[PATCH v2 2/2] drm/xe: Use the filelist from drm for ccs_mode change

Thu Oct 10 16:02:56 UTC 2024

On Thu, Oct 10, 2024 at 04:33:08PM +0530, Vivekanandan, Balasubramani wrote:
>On 08.10.2024 18:00, Matthew Brost wrote:
>> On Tue, Oct 08, 2024 at 05:24:32PM +0000, Matthew Brost wrote:
>> > On Tue, Oct 08, 2024 at 11:55:03AM -0500, Lucas De Marchi wrote:
>> > > On Tue, Oct 08, 2024 at 03:42:09PM +0000, Matthew Brost wrote:
>> > > > On Tue, Oct 08, 2024 at 10:20:15AM -0500, Lucas De Marchi wrote:
>> > > > > On Tue, Oct 08, 2024 at 02:54:19PM +0000, Matthew Brost wrote:
>> > > > > > On Tue, Oct 08, 2024 at 01:06:28PM +0530, Balasubramani Vivekanandan wrote:
>> > > > > > > Drop the exclusive client count tracking and use the filelist from the
>> > > > > > > drm to track the active clients.
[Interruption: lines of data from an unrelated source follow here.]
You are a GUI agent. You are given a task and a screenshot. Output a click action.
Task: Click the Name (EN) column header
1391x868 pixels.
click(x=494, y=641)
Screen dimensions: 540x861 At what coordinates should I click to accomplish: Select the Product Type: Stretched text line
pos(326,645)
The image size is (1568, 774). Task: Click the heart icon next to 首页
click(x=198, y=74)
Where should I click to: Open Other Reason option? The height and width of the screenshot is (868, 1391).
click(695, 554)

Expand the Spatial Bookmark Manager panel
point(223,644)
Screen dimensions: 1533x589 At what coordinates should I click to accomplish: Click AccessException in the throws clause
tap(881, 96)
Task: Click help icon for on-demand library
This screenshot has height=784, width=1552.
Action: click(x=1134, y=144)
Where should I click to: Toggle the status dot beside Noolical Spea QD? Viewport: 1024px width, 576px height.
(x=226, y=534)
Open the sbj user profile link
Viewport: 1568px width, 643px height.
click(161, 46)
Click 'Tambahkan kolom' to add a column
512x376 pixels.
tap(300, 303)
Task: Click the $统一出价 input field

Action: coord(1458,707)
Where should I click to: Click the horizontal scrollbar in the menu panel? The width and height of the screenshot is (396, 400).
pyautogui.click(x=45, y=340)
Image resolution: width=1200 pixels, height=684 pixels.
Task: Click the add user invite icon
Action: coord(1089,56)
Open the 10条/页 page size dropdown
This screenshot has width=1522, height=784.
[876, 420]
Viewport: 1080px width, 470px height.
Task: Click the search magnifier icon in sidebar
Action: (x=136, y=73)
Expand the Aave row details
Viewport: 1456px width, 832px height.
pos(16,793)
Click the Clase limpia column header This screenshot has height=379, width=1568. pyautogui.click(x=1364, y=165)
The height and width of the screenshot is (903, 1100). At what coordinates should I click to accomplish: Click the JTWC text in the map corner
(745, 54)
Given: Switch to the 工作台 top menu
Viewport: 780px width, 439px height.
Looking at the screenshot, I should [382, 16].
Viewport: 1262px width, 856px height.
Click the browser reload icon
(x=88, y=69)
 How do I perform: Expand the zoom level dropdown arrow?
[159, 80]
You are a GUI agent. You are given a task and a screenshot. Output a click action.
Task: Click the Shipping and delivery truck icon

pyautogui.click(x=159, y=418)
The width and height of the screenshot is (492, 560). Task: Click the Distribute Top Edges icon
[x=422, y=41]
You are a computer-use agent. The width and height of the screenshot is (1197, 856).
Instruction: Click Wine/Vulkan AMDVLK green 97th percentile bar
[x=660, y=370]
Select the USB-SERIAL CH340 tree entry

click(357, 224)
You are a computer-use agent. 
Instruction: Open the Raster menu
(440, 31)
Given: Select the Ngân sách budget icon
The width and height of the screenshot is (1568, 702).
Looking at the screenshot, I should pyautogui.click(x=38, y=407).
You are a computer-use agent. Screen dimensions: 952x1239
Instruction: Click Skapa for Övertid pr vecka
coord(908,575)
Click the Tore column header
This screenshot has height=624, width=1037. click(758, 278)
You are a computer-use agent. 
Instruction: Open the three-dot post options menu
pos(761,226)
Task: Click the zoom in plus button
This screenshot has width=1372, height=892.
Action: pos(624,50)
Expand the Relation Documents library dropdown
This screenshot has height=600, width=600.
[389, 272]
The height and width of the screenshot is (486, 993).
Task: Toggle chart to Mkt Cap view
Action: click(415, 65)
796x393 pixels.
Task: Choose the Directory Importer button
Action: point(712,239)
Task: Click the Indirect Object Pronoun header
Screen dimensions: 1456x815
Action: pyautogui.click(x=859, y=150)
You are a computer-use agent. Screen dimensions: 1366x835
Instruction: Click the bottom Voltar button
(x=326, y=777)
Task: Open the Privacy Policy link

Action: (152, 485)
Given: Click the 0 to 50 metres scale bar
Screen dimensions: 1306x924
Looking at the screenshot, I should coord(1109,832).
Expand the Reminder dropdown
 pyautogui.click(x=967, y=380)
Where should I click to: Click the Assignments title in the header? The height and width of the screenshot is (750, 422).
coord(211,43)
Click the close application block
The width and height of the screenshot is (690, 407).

This also ensures the clients created
>> > > > > > > internally by the driver won't block changing the ccs mode.
>> > > > > > >
>> > > > > > > Fixes: ce8c161cbad4 ("drm/xe: Add ref counting for xe_file")
>> > > > > >
>> > > > > > Is this really fixing anything. As far as I can tell nothing upstream
>> > > > > > opens a file internally (i.e. xe_file_open) is never called directly.
>> > > > >
>> > > > > should fix this case:
>> > > > >
>> > > > > 	open()
>> > > > > 	close()
>> > > > > 			<---- race here
>> > > > > 	change_ccs_mode()
>> > > > >
>> > > > > because the close is not completely sync - the cleanup where the
>> > > > > previous number of clients is decremented is executed too late and
>> > > > > subject to a race fixed here.
>> > > > >
>> > > >
>> > > > Ah, ok. But then IMO just move the clients.count decrement to
>> > > > xe_file_close. I try to preach solid locking / layering and this seems
>> > > > to go against this idea.
>> > >
>> > > why do you want to track the exact same thing in 2 ways, one in drm and
>> > > the other in xe? "Are there clients connected?" is something drm_file
>> > > answer and doesn't need to be duplicated in the individual drivers.
>> > >
>> >
>> > Well layering, making assumptions about the file list means, and not
>> > randomly deciding what we can and can't do with locks we don't own.
>> >
>>
>> I looked at this a bit more, if we want to do it this way then I think
>> at a minimum we need a drm helper for this.
>>
>> e.g.,
>>
>> bool drm_device_user_clients_open(struct drm_device *dev)
>> {
>> 	lockdep_assert(&dev->filelist_mutex);
>>
>> 	return !!list_empty(&dev->filelist);
>> }
>
>Still the driver would be required to use the filelist_mutex outside the
>drm layer. So will not solve the layering problem completely.
>Otherwise we can define two helper functions in drm, the first one would
>check there are no open files and returns true holding the mutex.
>The second function can be used to release the mutex.
>Does it sound too invasive?

yes, and I'd rather prefer not adding these helpers.  If someone wants
to add helpers later and convert the current use cases, that's a
cleanup/refactor that can be done on top. For me, these helpers are not
really helping.

Rodrigo / Thomas, any thought?

Lucas De Marchi

>
>Regards,
>Bala
>
>>
>> Matt
>>
>> > > At least it's also used for similar reasons in amdgpu and vmwgfx:
>> > >
>> > > $ git grep -l -e "->filelist" -- drivers/gpu/drm/
>> > > drivers/gpu/drm/amd/amdgpu/amdgpu_debugfs.c
>> > > drivers/gpu/drm/amd/amdgpu/amdgpu_gem.c
>> > > drivers/gpu/drm/drm_client.c
>> > > drivers/gpu/drm/drm_debugfs.c
>> > > drivers/gpu/drm/drm_drv.c
>> > > drivers/gpu/drm/drm_file.c
>> > > drivers/gpu/drm/vmwgfx/vmwgfx_gem.c
>> > >
>> >
>> > The AMD / VMWGFX usage certainly looks wrong to me. If the file list was
>> > meant to be traversed by drivers there should be an exported iterator
>> > IMO.
>> >
>> > Matt
>> >
>> > >
>> > > Lucas De Marchi